Impact of Revised Election Law Yet To Be Seen

To the opposition Sam Rainsy Party, the recent passage of sweeping amendments to the electoral law “[constituted] a severe setback for democracy” that will “lead Cambodia down a dangerous path.”

In a statement, the party’s parliamentarians warn, “Conspiracy and complacency will have serious consequences.”

But beyond such heated rhetoric, analysts say it is not at all clear what those consequences will be. The electoral process has just begun, they say, and much remains to be seen before next year’s national elections.

The new legislation leaves many blanks to be filled, said Koul Panha, director of the Committee for Free and Fair Elections. “There is some commitment to change and improve [elections], but it does not address some priorities,” he said.

In terms of the law’s centerpiece—the changes to the Nation­al Election Committee—“the law recognizes some of our suggestions about a nonpartisan, competent NEC, but it doesn’t clarify,” Hang Puthea said.

Clarifying the law—largely via internal regulations drafted by the yet-to-be-appointed NEC itself—is what will really shape the coming elections, scheduled for July 27, 2003—less than 11 months away.

The recent legislation reduced the NEC from 11 to just five mem­bers, all “dignitaries” chosen by the Ministry of Interior and approved by a majority vote of the National Assembly.

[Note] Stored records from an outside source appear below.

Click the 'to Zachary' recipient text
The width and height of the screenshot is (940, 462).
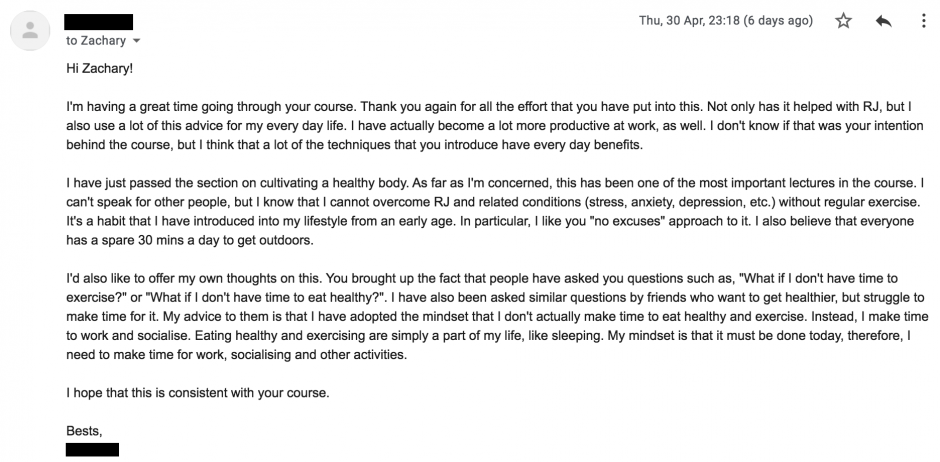[x=96, y=41]
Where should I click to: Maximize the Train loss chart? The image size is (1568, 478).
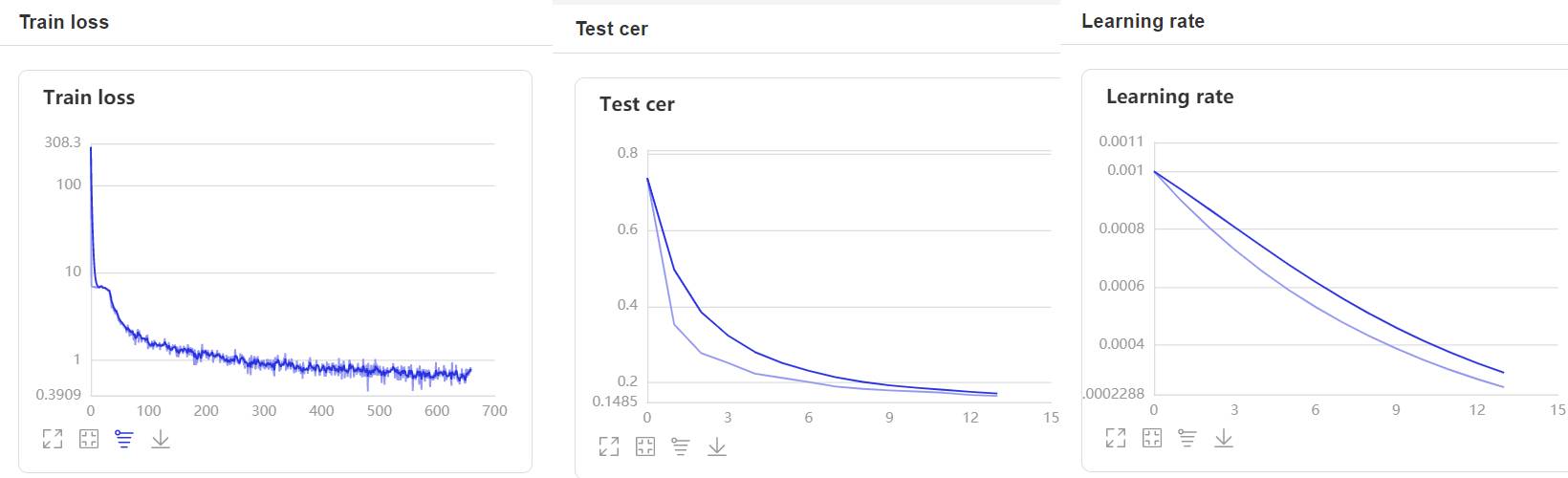53,439
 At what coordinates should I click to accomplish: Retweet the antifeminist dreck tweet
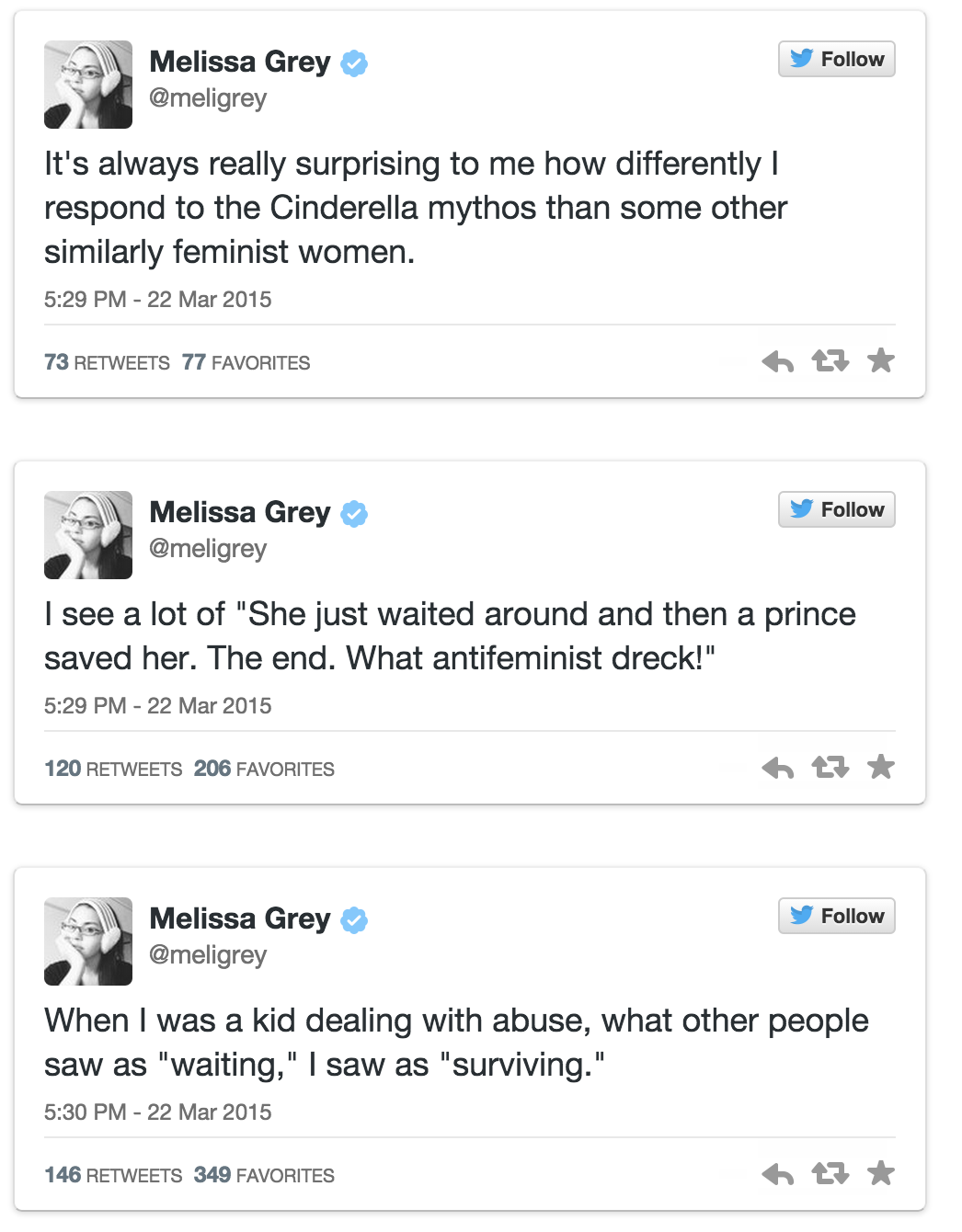point(830,768)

Other significant changes to the 1998 election law include vote-counting, to be conducted at the commune level rather than at individual polls, and voter registration, to be handled by the clerks of the commune councils.

But will this fix the supposedly independent body that, after the 1998 general elections, earned widespread public outcry for failing to pursue opposition and Funcinpec complaints?

Will it improve the secretive committee that, in the run-up to this year’s Feb 3 local elections, was accused of overt political bias—even by some of its own members?

Those are questions the new law does not answer.

“This law…closed a lot of the gaps that existed in the 1998 law,” said one observer of the election process, who asked not to be named. “It’s a sound, workable document that provides the technical foundation for a free and fair election.”

But it doesn’t guarantee anything, the observer said. “As always, the devil lives in the details. If you want an election that’s free, fair and safe, it de­pends on the processes in place to enforce independence and neutrality.”

The implementing regulations for the new law must clearly define the NEC, several observers said. In the 2002 commune elections, the NEC’s mandate was so murky and amorphous that it declared many matters—ensuring equal media access, preventing vote-buying—simply outside what it considered its role.

“In terms of something like access to the media, they need to clarify that the NEC has a responsibility” to address the issue, Koul Panha said. “In the commune elections, the NEC claimed that under the law they don’t have a role in access to the media.”

That resulted in voter information programs being pulled from TV and media coverage going disproportionately to the CPP.

“Now we have to try to work with the next step, the drafting of regulations for the NEC,” Koul Panha said. “We have to ensure that they have to do something.”

It will all be up to the new, five-member NEC. Keo Remy, the Funcinpec lawmaker who drafted an alternate, rejected legislative proposal for election reform, said he believes the Ministry of Interior has already selected its candidates.

Keo Remy is convinced these “dignitaries” will be CPP-controlled. “The five members are selected by the Interior Ministry, which is controlled by Sar Kheng, a high-ranking official of the CPP,” he said.

The law stipulates only that the NEC members have “political ability, work experience and a good reputation.”

To Keo Remy, the election is already inevitably in the hands of the ruling party. “It’s too late for this election,” he said. “Every­thing is in the control of the CPP. They will win two-thirds [of the vote].”

But most believe it’s not yet over. “The law is not a fully comprehensive document,” the anonymous observer said. “Starting now, the general public, political parties and civil society must be very active in keeping the entire process under observation and criticism.”